I work at Pilgrim and tours are not allowed just as you would not ask to tour any other operating hospital unless you planned on being a patient. If the campus was closed then I could understand giving tours. But giving tours while populated is degrading to the patients. They are here to be cared for and hopefully get better and are not a tourist attraction.
these storys are scary im going this saurday and im really scared i went yesterday and almost pooped my self cause we heard all spookey sounds......i need to know what to bring and whats there to except....you can message me on facebook type in my name Nicolas Dainotto im from ny long island deer park..thanks.
How profoundly sad that someone was so alone that his/her body was forgotton in a morgue. Forgotten in life and in death. My Grandmother suffered from dimentia and died in a nursing home, howling. I was there, and I will never forget that sound, the look on her face, the way she looked when life finally, mercifully left her, or the thought that went through my mind as I held her hand: it's not at all like it looks in the movies.
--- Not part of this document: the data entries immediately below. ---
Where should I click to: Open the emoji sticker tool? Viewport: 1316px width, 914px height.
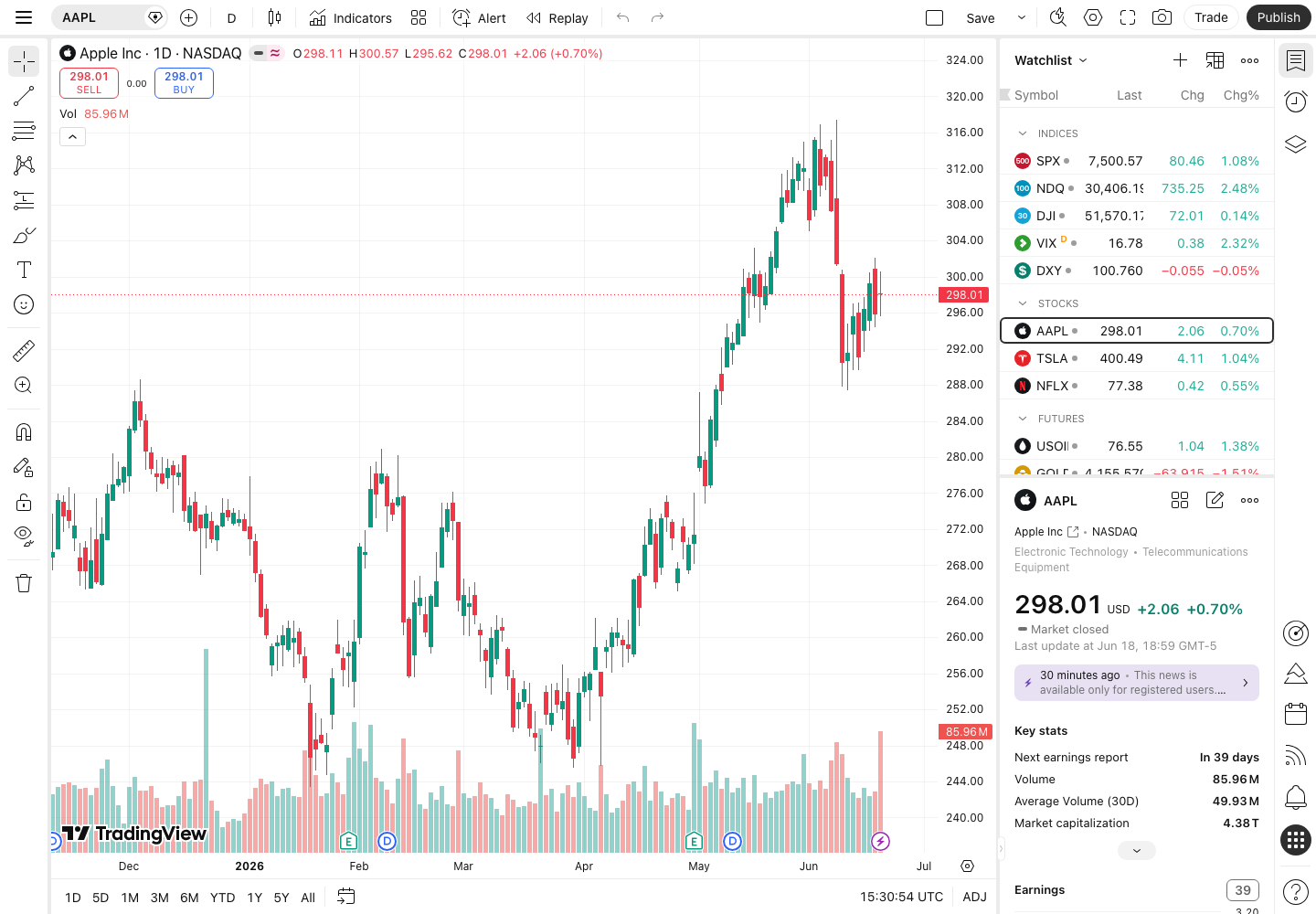[24, 304]
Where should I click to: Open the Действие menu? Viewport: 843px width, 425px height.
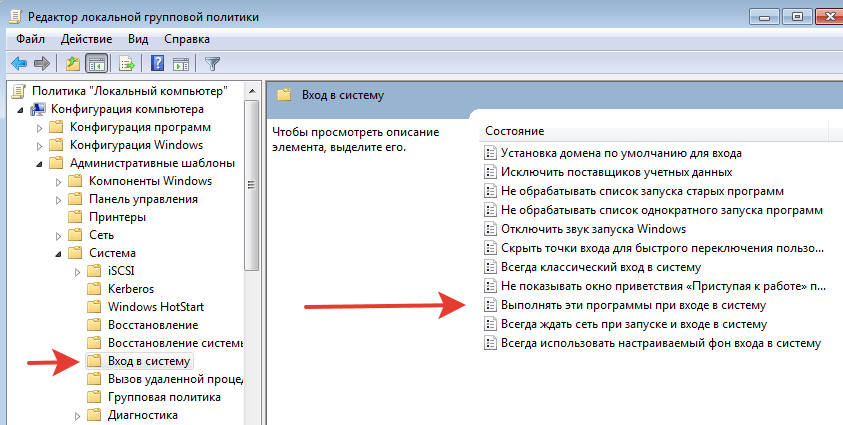click(x=86, y=39)
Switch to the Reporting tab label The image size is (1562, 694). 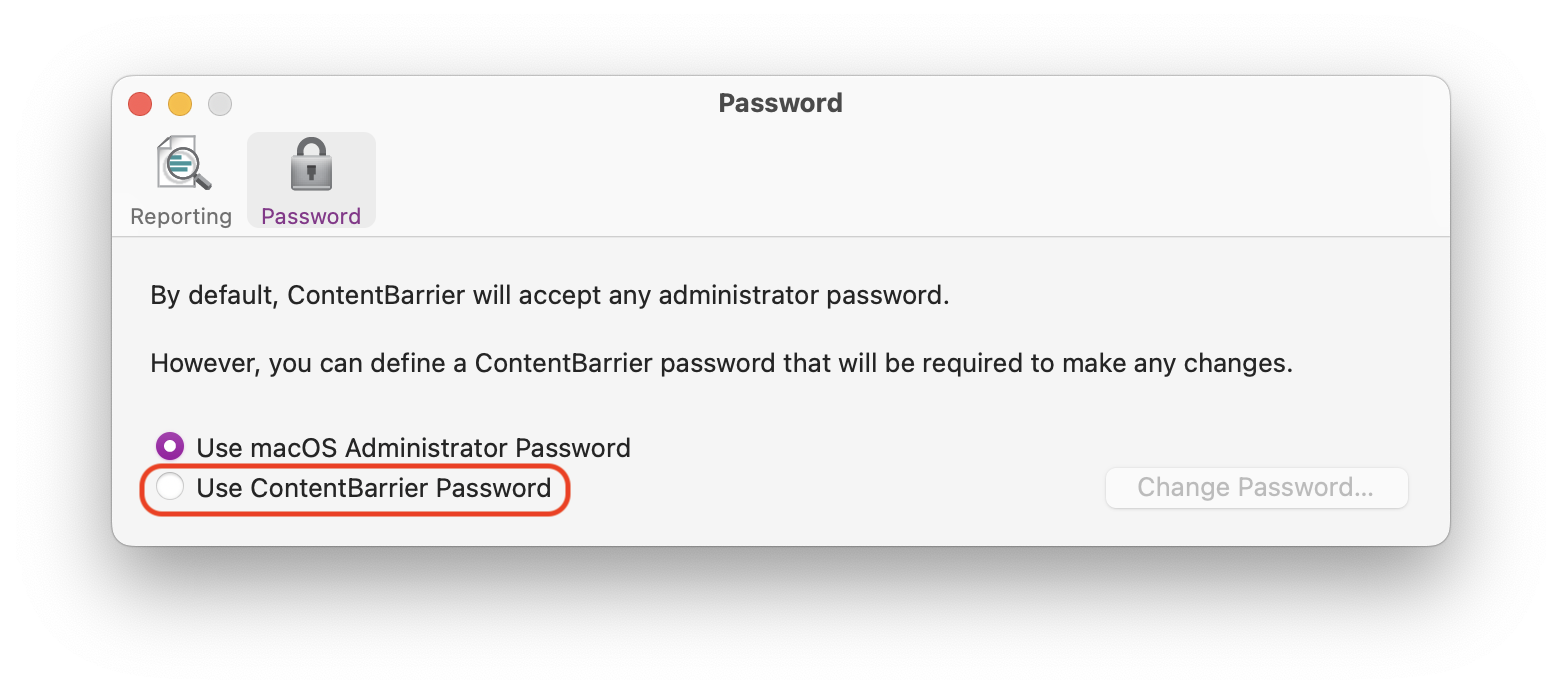coord(181,216)
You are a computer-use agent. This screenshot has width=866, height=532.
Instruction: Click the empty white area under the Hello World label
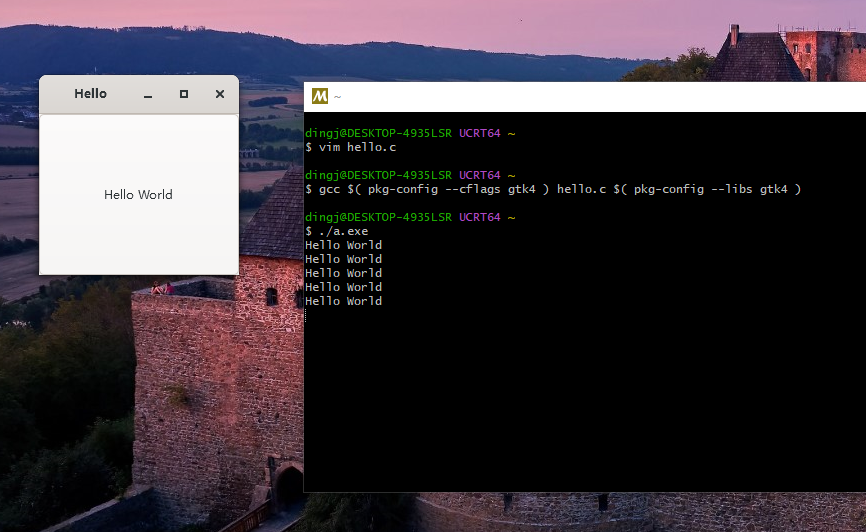point(138,240)
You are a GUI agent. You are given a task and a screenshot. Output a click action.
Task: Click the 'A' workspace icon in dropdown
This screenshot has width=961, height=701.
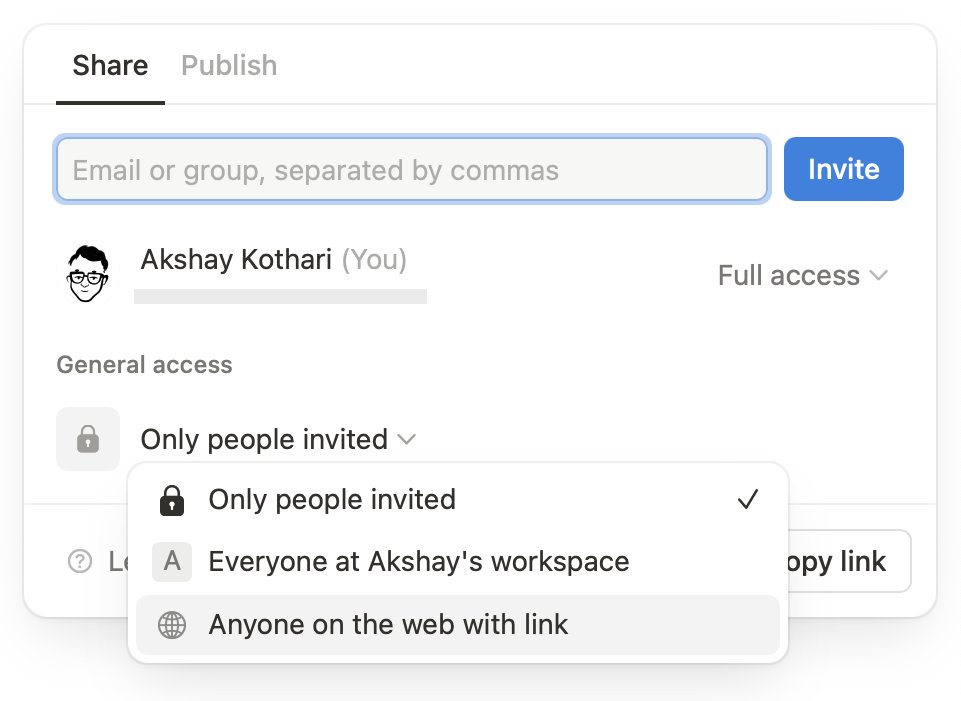(172, 561)
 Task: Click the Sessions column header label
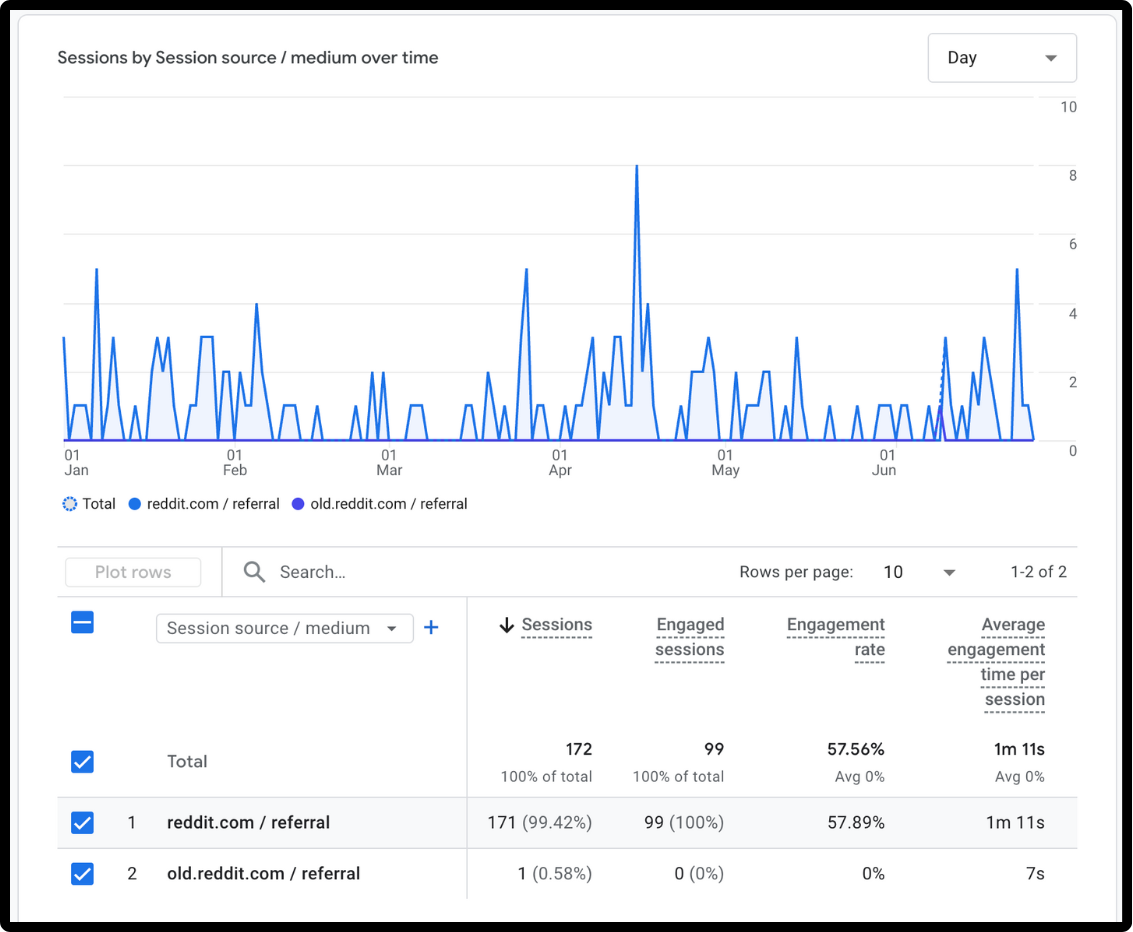point(557,625)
An example of how evocative your photos are for me, Mr. Motts.
Im a high school student and i'm in the middle of doing a photography project on psychiatric asylums. This is an amazing picture, very moving and interesting. Do you know what building or floor this picture was taken on? Was it building 23?
Yes, medical building #23, ground floor.
thanks so much!
Imagine if this was a animated wallpaper and something/one walked around in the background .....too sweets . I want
My mother was institutionalized in PSH in 1961 when I was 8 years old. My father would take me in the car with him to visit her on the weekends, but leave me in the car. Just the sight of this place have me the chills and I had nightmares about it for the longest time. She was released and came home later that year, with the advances of psychiatric medications got to the point where she never had to be returned to this place, thank God. My mother died in 1983, but was never really a whole person. Only in death was she finally released of the grips of her mental illness. Readers, pray for those who are ill and pray for their families. Those who are sick arte unaware of what is going on really, it is their families who really suffer.